Partitur entstand auf Butterbrotpapier
Foto: Friese

Mehlem. Notenpapier gab es nicht im Kriegsgefangenenlager. Also sammelte der Kirchenmusiker Hans Farnschläder Zettel, zog darauf eigenhändig Notenlinien und schrieb eine vierstimmige Messe nieder. Am 2. Juli 1945 beendete er das Kyrie.

"Das war so eine Art Butterbrotpapier", erzählt Willi Mollberg, der dafür gesorgt hat, dass die handschriftliche Partitur wieder ans Tageslicht kam. Und nicht nur das. Dem Mehlemer Uhrmachermeister Mollberg ist es auch zu verdanken, dass die Messe am Ostersonntag uraufgeführt werden kann - im Gedenken an den 100. Geburtstag von Hans Farnschläder.
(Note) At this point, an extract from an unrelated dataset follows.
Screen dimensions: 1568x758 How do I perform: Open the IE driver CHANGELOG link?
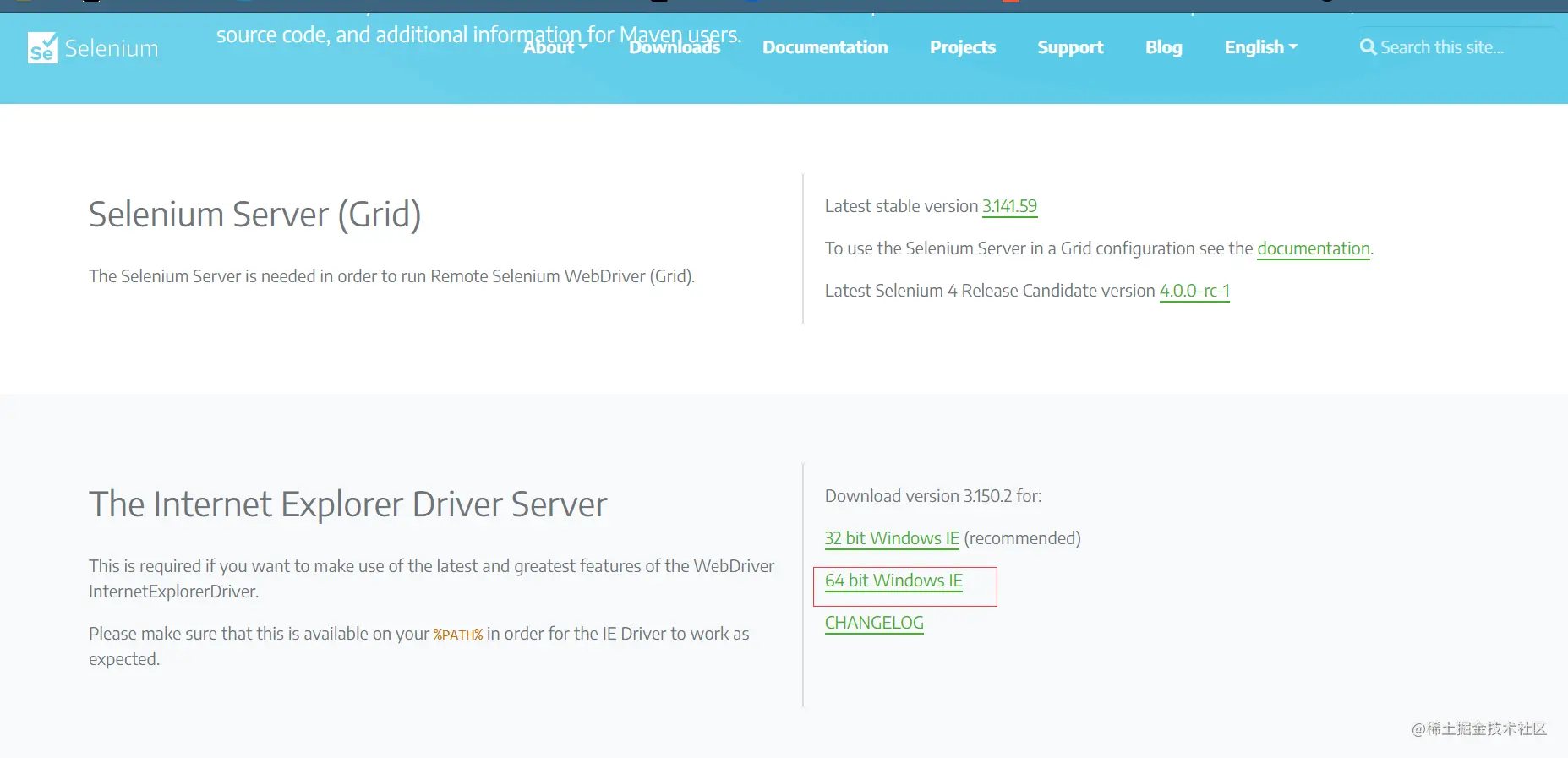point(874,623)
1926, im Alter von 19 Jahren, trat der aus dem Vorgebirge stammende Musiker sein Amt als Kirchenmusiker an St. Severin an und füllte es 50 Jahre lang bis zu seinem Tod 1976 aus. Der Musiker, der in Lagern im Westerwald und in Gießen interniert war, wurde 1947 aus der Gefangenschaft entlassen. Die Messe, die er "Stacheldrahtmesse" genannt hatte, verschwand bis 2005 im Notenschrank. Farnschläder hatte Wichtigeres zu tun.

Er baute den Kirchenchor an St. Severin neu auf und rief eine Knaben-Choralschola ins Leben. Mit dabei: Willi Mollberg, der bald auch im gemischten Kirchenchor "Cäcilia" und in der Männerschola mitsingen durfte. Farnschläder gab dem Jungen zudem Orgelunterricht und betraute ihn bald sogar mit Vertretungsproben. Die Kirchenmusik lässt Mollberg bis heute nicht los.
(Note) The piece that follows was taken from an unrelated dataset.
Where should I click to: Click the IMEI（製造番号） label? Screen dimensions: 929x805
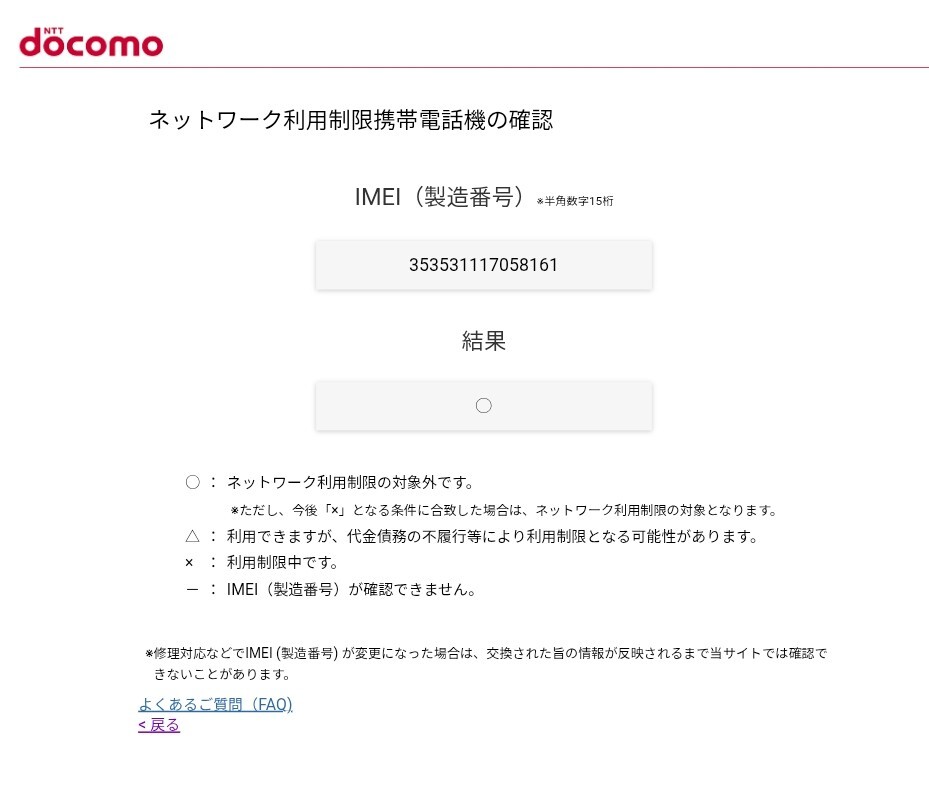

Häufig findet man ihn in einer der Kirchen der Region, wenn er die Gemeinde an der Orgel begleitet. Deshalb ist das Uraufführungsprojekt für Mollberg auch ein Zeichen des Dankes an Farnschläder, dem er die Liebe zur Kirchenmusik verdankt.

Farnschläders "Stacheldrahtmesse" ist eine harmonisch einfache A-cappella-Musik für gemischten Chor, aus der eine schlichte Frömmigkeit spricht. Dem Beginn des Kyries liegt der Anfang des Liedes "Zu dir schick ich mein Gebet" zugrunde, der im "Dona nobis pacem" des Agnus Dei wiederkehrt und so das Werk zusammenschließt.
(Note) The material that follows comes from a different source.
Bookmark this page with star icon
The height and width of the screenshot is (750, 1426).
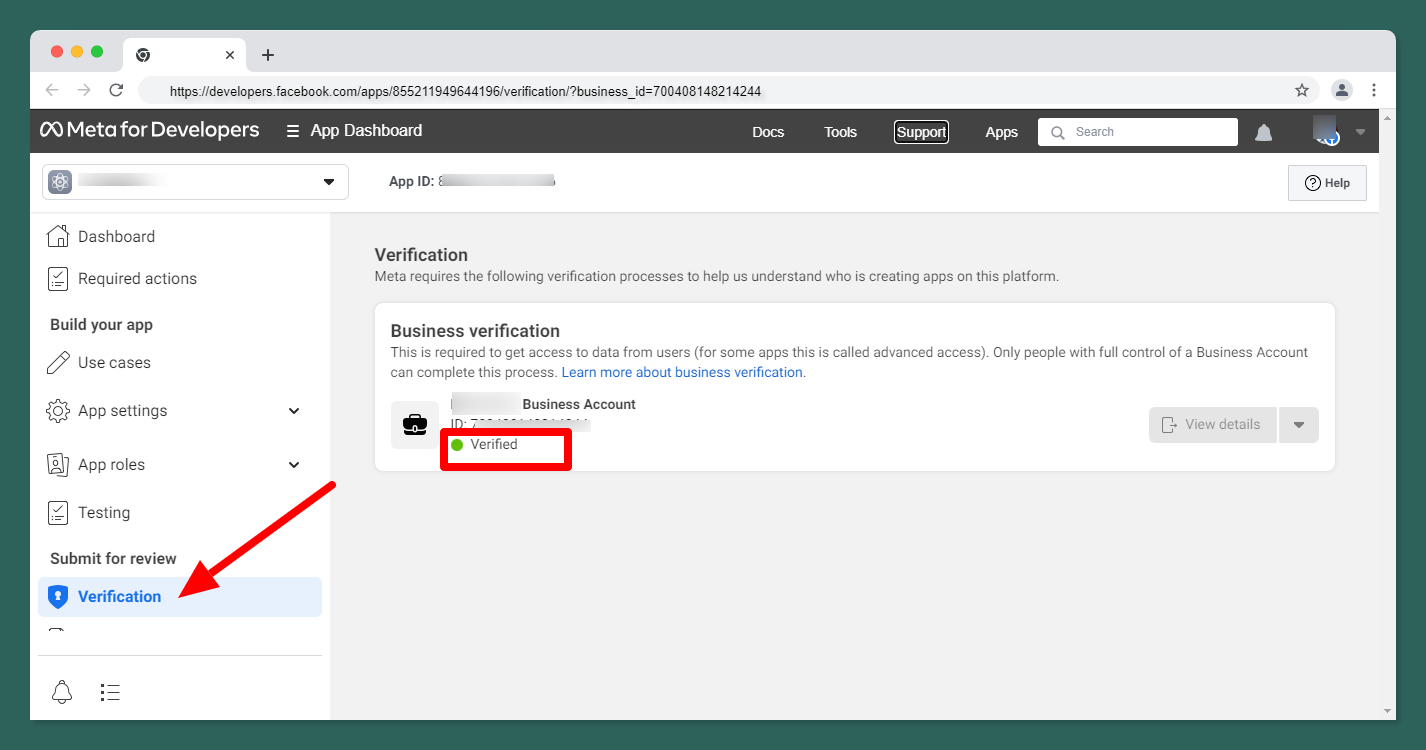click(1301, 90)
Das Gloria schlägt hymnischere Töne an, das Sanctus schwingt im Dreiertakt, das Benedictus gibt sich lyrisch. Das wortreiche und komplexe Credo hat Farnschläder nicht vertont. Nach einer Probe habe Farnschläder von seiner Messe erzählt, erinnert sich Mollberg, doch gezeigt habe er sie nie. Als Farnschläders zweite Frau Elfriede 2005 starb, bat Mollberg den jüngsten Sohn, Egon Farnschläder, in dem Lannesdorfer Haus nach der Messe zu suchen. Mit Erfolg.

"Wahrscheinlich hat der Heilige Antonius mitgesucht", meint Mollberg. Bis zur Aufführung der Messe war es aber noch ein weiter Weg. Mit Hilfe des Musikers Dietmar Zerwas entstand aus den zum Teil nur noch schwer zu entziffernden Noten per Computer eine lesbare Chorpartitur. Doch wer sollte das Werk singen?

Ein Kirchenchor existiert an St. Severin seit einiger Zeit nicht mehr. Willi Mollberg schaffte es, die Chorgemeinschaft von St. Gereon in Niederbachem zu gewinnen. Diesen Chor leitet er seit 2005 kommissarisch. Dass ihm gerade jetzt ein Chor zur Verfügung steht, ist für ihn eine glückliche Fügung: "Wenn ich es jetzt nicht mache, wer macht es dann?"

Die "Stacheldraht-Messe" wird am Ostersonntag im Festhochamt um 11.15 Uhr in St. Gereon uraufgeführt. Am 29. April erklingt sie in einer Messe zur Diamantenen Kommunion in St. Severin in Mehlem und am 26. Mai in St. Clemens auf der Insel Nonnenwerth.